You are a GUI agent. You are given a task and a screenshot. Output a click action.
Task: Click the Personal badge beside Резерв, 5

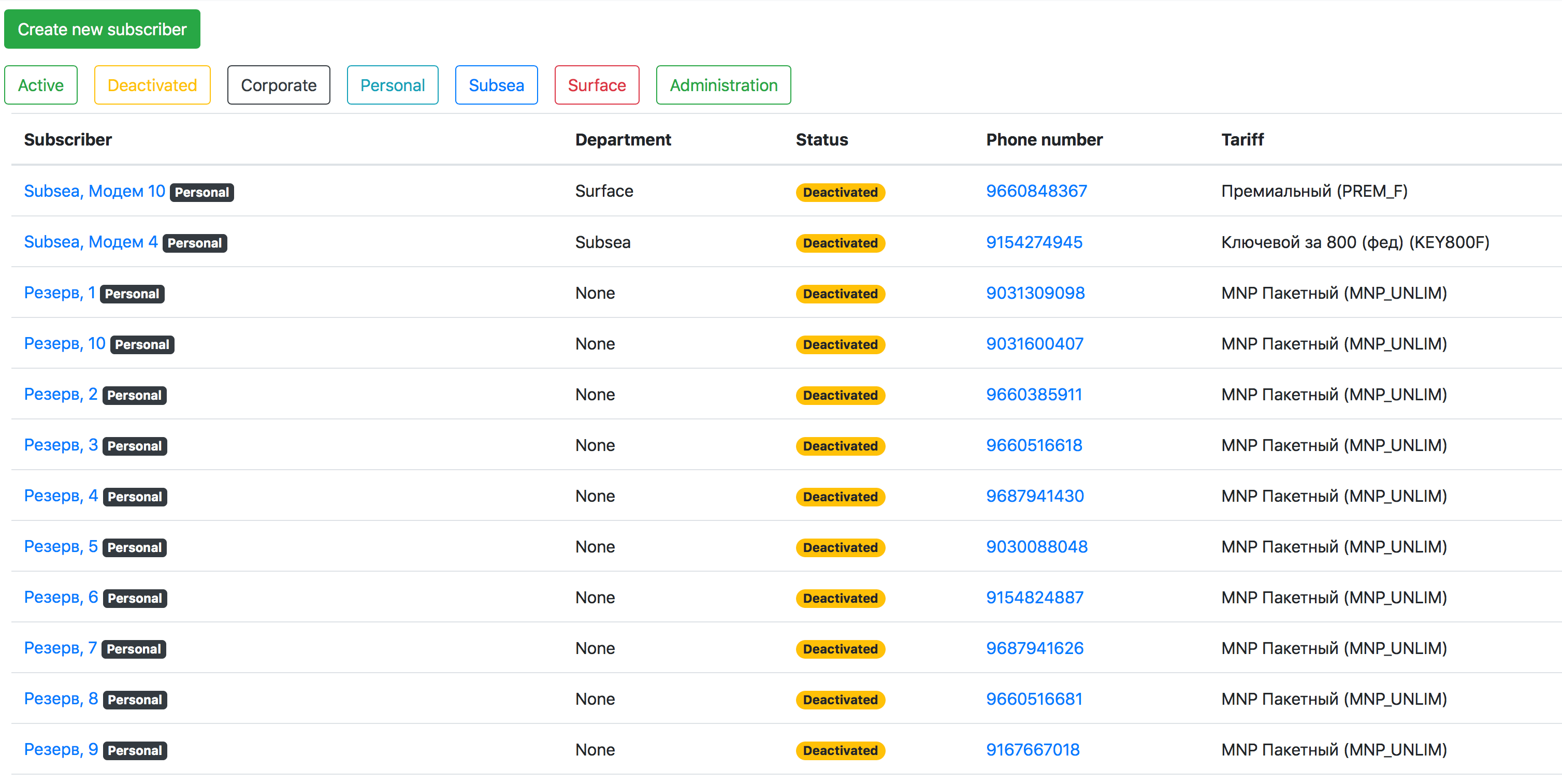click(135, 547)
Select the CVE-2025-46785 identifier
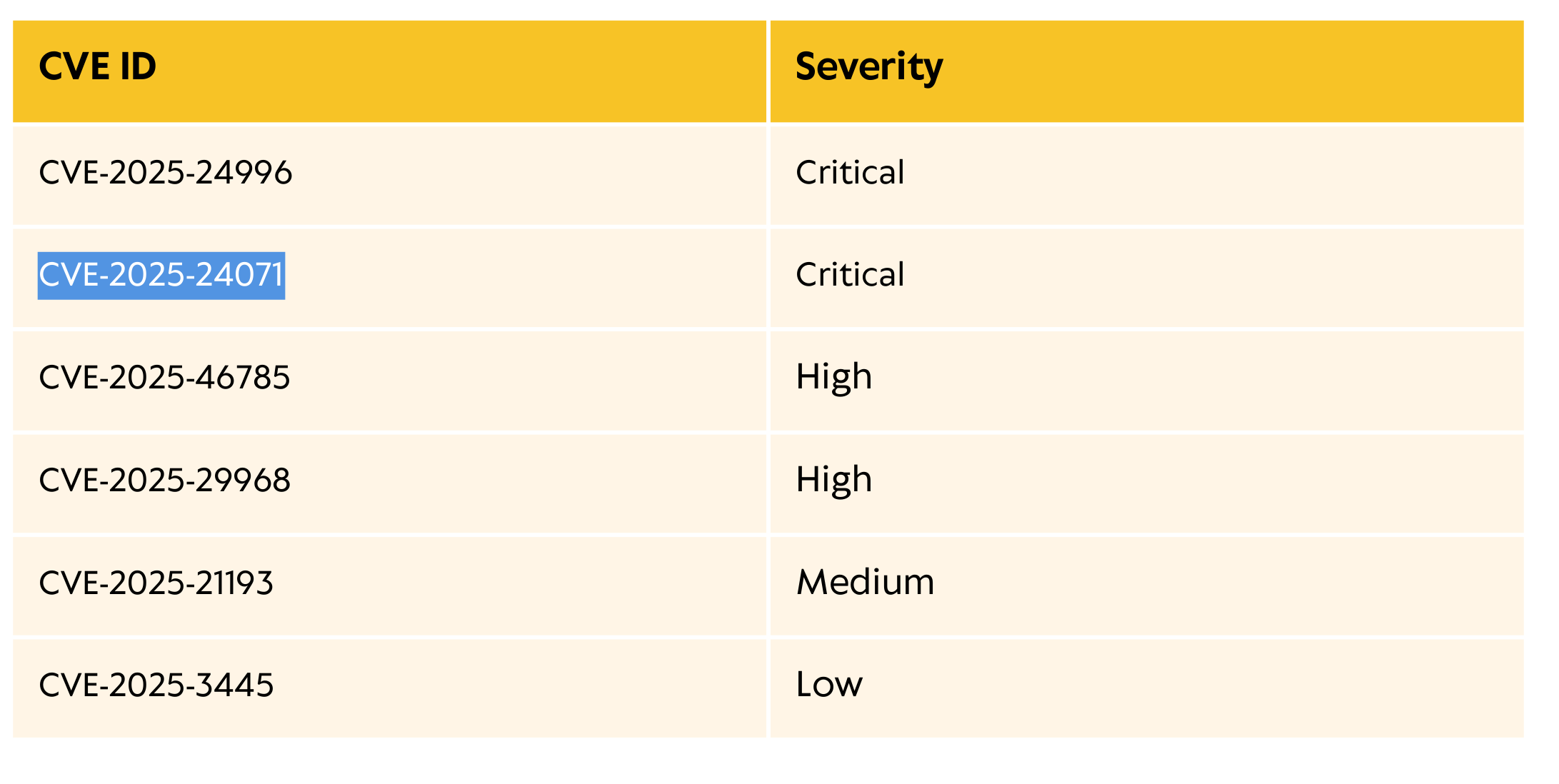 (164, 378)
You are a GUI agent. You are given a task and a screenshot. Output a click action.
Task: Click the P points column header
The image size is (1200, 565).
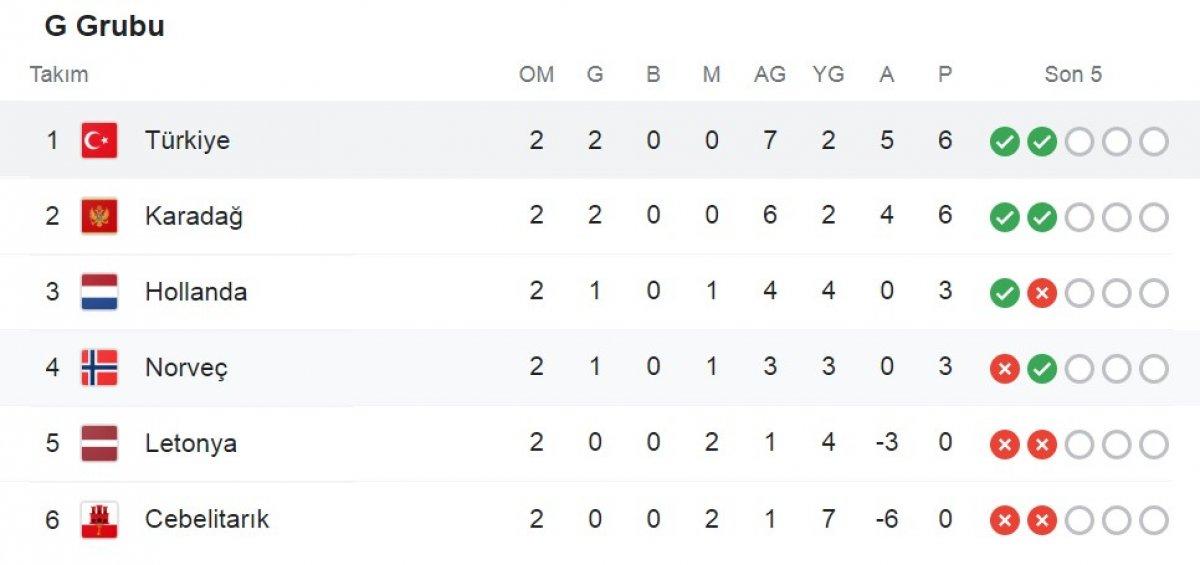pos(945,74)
_ _ _ _ _
Task statement:
Leave every picture out and print exactly the lines from the one that contains "Task: Click the P points column header" through the last line of the material above.

Output of the exercise:
Task: Click the P points column header
The image size is (1200, 565).
pos(945,74)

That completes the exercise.